**WHAT IS EXPECTED**: Transcribe each record below word for word.
++++
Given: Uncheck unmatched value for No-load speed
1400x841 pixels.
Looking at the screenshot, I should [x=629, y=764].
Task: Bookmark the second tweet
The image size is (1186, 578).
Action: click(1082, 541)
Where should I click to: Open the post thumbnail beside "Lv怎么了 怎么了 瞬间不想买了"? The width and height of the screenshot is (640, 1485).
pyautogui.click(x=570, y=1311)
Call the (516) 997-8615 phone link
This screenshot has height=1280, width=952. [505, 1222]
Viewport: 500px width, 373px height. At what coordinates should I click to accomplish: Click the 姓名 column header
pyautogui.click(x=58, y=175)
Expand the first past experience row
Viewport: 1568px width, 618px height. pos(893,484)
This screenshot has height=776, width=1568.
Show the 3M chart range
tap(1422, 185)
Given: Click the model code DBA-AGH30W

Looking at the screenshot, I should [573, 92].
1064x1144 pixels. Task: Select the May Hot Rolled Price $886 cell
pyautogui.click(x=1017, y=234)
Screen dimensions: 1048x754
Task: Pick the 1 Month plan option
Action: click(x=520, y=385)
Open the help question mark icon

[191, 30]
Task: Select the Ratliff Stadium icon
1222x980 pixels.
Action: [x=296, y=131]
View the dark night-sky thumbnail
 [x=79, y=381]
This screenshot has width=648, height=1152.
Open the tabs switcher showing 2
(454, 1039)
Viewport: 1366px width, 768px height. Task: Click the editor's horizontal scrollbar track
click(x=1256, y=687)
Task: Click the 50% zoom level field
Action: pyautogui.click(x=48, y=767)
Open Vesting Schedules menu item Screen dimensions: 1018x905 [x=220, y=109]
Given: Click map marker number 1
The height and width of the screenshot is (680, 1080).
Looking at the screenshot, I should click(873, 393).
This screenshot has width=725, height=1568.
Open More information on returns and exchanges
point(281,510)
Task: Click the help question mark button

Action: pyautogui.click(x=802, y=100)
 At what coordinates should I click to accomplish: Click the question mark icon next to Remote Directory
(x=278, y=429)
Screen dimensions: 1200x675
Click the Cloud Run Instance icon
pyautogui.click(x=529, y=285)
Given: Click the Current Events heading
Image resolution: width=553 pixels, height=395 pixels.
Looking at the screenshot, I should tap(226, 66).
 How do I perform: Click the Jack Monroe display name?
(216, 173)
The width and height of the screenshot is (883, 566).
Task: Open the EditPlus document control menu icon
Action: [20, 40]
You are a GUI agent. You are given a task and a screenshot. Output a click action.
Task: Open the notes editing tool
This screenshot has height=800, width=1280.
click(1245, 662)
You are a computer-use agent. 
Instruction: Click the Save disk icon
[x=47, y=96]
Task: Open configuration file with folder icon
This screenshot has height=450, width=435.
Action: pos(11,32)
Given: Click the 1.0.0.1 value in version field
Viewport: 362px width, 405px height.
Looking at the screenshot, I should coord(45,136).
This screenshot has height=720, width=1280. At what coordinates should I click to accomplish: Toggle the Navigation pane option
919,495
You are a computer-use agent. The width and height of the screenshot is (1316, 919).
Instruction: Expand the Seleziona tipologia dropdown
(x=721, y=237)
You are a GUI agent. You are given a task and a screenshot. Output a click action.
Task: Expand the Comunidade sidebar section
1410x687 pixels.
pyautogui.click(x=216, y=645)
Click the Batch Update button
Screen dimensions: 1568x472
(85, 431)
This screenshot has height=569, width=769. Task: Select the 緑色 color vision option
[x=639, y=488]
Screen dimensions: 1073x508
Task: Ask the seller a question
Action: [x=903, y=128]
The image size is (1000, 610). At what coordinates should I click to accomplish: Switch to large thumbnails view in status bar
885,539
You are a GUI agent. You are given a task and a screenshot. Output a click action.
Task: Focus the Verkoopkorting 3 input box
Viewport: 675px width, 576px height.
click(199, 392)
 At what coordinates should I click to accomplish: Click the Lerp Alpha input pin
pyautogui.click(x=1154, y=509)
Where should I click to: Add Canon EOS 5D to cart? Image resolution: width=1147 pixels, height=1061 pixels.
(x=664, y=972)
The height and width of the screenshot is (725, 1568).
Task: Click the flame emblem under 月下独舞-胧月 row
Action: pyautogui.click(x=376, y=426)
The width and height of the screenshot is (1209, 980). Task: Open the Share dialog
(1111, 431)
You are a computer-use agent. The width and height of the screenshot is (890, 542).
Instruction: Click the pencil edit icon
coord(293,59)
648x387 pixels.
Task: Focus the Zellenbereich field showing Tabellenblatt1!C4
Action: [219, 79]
++++
**OUTPUT**:
Given: Uncheck unmatched value for No-load speed
1400x841 pixels.
Looking at the screenshot, I should [x=629, y=764].
Task: Bookmark the second tweet
The image size is (1186, 578).
Action: click(1082, 541)
Where should I click to: Open the post thumbnail beside "Lv怎么了 怎么了 瞬间不想买了"? The width and height of the screenshot is (640, 1485).
pyautogui.click(x=570, y=1311)
Call the (516) 997-8615 phone link
This screenshot has height=1280, width=952. [505, 1222]
Viewport: 500px width, 373px height. At what coordinates should I click to accomplish: Click the 姓名 column header
pyautogui.click(x=58, y=175)
Expand the first past experience row
Viewport: 1568px width, 618px height. pos(893,484)
This screenshot has height=776, width=1568.
Show the 3M chart range
tap(1422, 185)
Given: Click the model code DBA-AGH30W

Looking at the screenshot, I should [573, 92].
1064x1144 pixels. Task: Select the May Hot Rolled Price $886 cell
pyautogui.click(x=1017, y=234)
Screen dimensions: 1048x754
Task: Pick the 1 Month plan option
Action: click(x=520, y=385)
Open the help question mark icon

[191, 30]
Task: Select the Ratliff Stadium icon
1222x980 pixels.
Action: [x=296, y=131]
View the dark night-sky thumbnail
 [x=79, y=381]
This screenshot has width=648, height=1152.
Open the tabs switcher showing 2
(454, 1039)
Viewport: 1366px width, 768px height. Task: Click the editor's horizontal scrollbar track
click(x=1256, y=687)
Task: Click the 50% zoom level field
Action: pyautogui.click(x=48, y=767)
Open Vesting Schedules menu item Screen dimensions: 1018x905 [x=220, y=109]
Given: Click map marker number 1
The height and width of the screenshot is (680, 1080).
Looking at the screenshot, I should click(873, 393).
This screenshot has width=725, height=1568.
Open More information on returns and exchanges
point(281,510)
Task: Click the help question mark button

Action: pyautogui.click(x=802, y=100)
 At what coordinates should I click to accomplish: Click the question mark icon next to Remote Directory
(x=278, y=429)
Screen dimensions: 1200x675
Click the Cloud Run Instance icon
pyautogui.click(x=529, y=285)
Given: Click the Current Events heading
Image resolution: width=553 pixels, height=395 pixels.
Looking at the screenshot, I should tap(226, 66).
 How do I perform: Click the Jack Monroe display name?
(216, 173)
The width and height of the screenshot is (883, 566).
Task: Open the EditPlus document control menu icon
Action: [20, 40]
You are a GUI agent. You are given a task and a screenshot. Output a click action.
Task: Open the notes editing tool
This screenshot has height=800, width=1280.
click(1245, 662)
You are a computer-use agent. 
Instruction: Click the Save disk icon
[x=47, y=96]
Task: Open configuration file with folder icon
This screenshot has height=450, width=435.
Action: pos(11,32)
Given: Click the 1.0.0.1 value in version field
Viewport: 362px width, 405px height.
Looking at the screenshot, I should coord(45,136).
This screenshot has height=720, width=1280. At what coordinates should I click to accomplish: Toggle the Navigation pane option
919,495
You are a computer-use agent. The width and height of the screenshot is (1316, 919).
Instruction: Expand the Seleziona tipologia dropdown
(x=721, y=237)
You are a GUI agent. You are given a task and a screenshot. Output a click action.
Task: Expand the Comunidade sidebar section
1410x687 pixels.
pyautogui.click(x=216, y=645)
Click the Batch Update button
Screen dimensions: 1568x472
(85, 431)
This screenshot has height=569, width=769. Task: Select the 緑色 color vision option
[x=639, y=488]
Screen dimensions: 1073x508
Task: Ask the seller a question
Action: [x=903, y=128]
The image size is (1000, 610). At what coordinates should I click to accomplish: Switch to large thumbnails view in status bar
885,539
You are a GUI agent. You are given a task and a screenshot. Output a click action.
Task: Focus the Verkoopkorting 3 input box
Viewport: 675px width, 576px height.
click(199, 392)
 At what coordinates should I click to accomplish: Click the Lerp Alpha input pin
pyautogui.click(x=1154, y=509)
Where should I click to: Add Canon EOS 5D to cart? Image resolution: width=1147 pixels, height=1061 pixels.
(x=664, y=972)
The height and width of the screenshot is (725, 1568).
Task: Click the flame emblem under 月下独舞-胧月 row
Action: pyautogui.click(x=376, y=426)
The width and height of the screenshot is (1209, 980). Task: Open the Share dialog
(1111, 431)
You are a computer-use agent. The width and height of the screenshot is (890, 542).
Instruction: Click the pencil edit icon
coord(293,59)
648x387 pixels.
Task: Focus the Zellenbereich field showing Tabellenblatt1!C4
Action: [219, 79]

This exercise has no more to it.